Exercise brief: Among the entries below, find the lines with the word "Satellite" and copy them.

Given data START

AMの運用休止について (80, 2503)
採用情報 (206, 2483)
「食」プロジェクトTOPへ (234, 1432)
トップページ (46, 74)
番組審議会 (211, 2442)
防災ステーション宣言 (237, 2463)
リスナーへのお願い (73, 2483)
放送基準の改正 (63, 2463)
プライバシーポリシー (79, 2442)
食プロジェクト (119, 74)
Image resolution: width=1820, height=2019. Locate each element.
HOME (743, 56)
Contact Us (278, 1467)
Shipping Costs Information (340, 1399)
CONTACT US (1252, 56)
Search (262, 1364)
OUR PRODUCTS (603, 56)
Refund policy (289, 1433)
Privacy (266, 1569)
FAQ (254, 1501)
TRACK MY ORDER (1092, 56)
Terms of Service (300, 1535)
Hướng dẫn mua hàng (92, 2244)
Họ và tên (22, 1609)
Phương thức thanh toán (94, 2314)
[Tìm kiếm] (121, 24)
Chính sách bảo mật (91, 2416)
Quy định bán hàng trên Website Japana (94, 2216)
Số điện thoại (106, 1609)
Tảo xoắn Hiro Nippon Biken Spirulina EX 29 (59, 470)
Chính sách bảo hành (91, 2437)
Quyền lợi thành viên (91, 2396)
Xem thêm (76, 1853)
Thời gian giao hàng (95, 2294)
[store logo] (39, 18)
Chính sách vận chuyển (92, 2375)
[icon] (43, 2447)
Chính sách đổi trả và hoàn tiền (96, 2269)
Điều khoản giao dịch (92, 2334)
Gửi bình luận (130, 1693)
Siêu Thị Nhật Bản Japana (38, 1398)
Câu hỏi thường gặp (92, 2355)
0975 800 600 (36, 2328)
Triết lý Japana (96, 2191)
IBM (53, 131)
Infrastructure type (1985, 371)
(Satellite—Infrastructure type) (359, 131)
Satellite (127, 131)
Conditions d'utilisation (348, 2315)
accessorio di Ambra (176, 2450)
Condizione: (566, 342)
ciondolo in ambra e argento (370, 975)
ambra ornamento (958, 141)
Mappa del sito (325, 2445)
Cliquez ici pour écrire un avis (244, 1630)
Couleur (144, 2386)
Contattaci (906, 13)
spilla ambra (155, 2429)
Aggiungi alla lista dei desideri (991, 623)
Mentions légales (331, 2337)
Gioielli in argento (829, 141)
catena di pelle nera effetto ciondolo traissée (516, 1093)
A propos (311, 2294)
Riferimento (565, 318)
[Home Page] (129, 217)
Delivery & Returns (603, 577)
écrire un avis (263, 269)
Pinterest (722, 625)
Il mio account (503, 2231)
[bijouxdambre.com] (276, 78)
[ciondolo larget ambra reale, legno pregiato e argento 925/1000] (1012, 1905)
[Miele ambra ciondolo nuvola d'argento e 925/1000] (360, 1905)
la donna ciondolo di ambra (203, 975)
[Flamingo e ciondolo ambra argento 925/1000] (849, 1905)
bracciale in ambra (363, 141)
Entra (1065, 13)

Given data END

Result below:
(Satellite—Infrastructure type) (359, 131)
Satellite (127, 131)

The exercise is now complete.